Dear everyone (including my Wife, stbx777) -

After my legal meeting today, my wife handed me printouts of all of my threads. She said that she feels manipulated, violated, played, and abused. I am sorry to her for feeling that way, and I understand that much of what is in my threads could be painful to read. I do not regret what I wrote anywhere as that is how I was feeling at the time, and I still feel that I needed a safe place to vent these thoughts and feelings. It turns out that this was not that place for me.
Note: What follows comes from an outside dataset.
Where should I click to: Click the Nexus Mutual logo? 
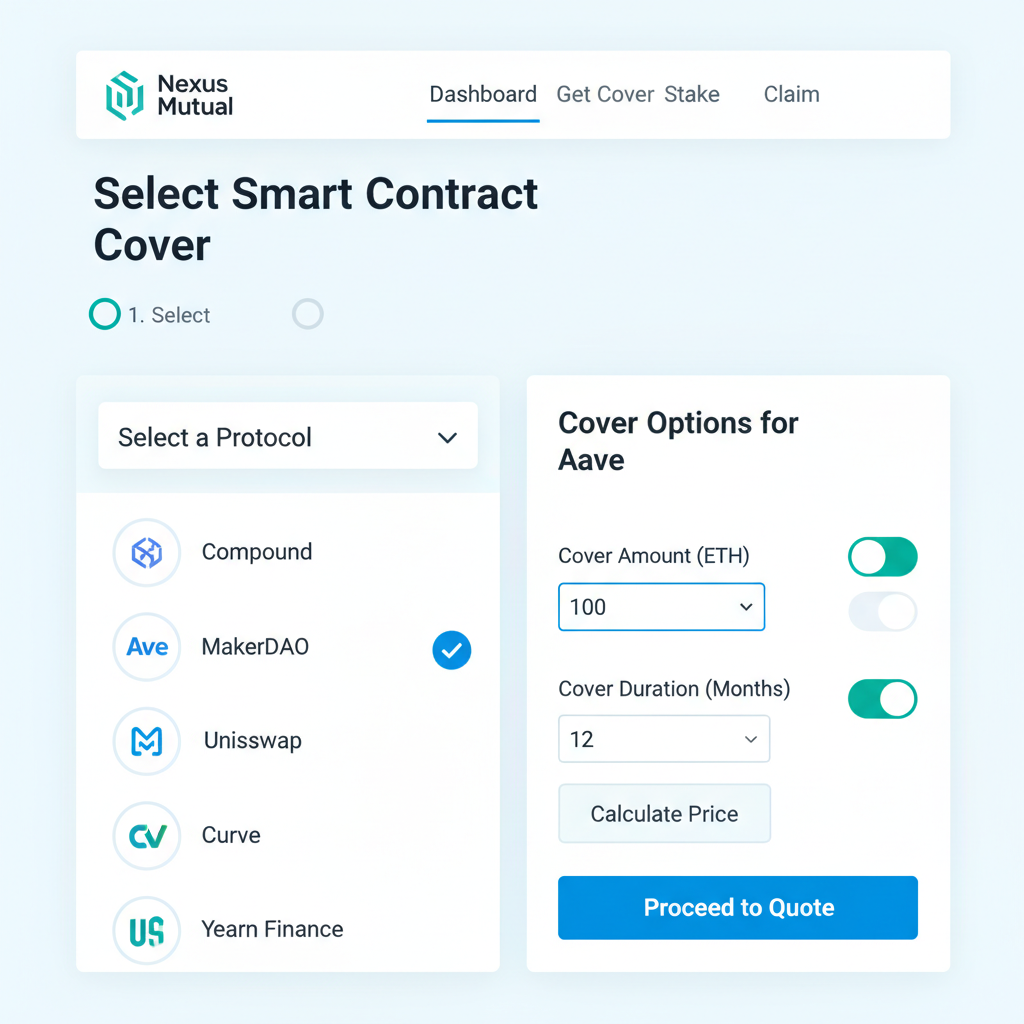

To my W, I will offer one final note of apology for the things that went wrong in our marriage. I didn't know how to show you how much I loved and continue to love you. I did not appreciate the things you provided as a mother, as a friend, and as a wife. I made you feel like nothing was ever good enough for me.

As for me, the changes that I have made in myself have been for myself. While my end goal has always been to reconcile my marriage, that does not impact the fundamental growth and change that I have made in myself as a friend, as a father, and as a person. I have so much more capacity for respect, care, empathy, and love, and I owe that to my time spent here learning from all of you.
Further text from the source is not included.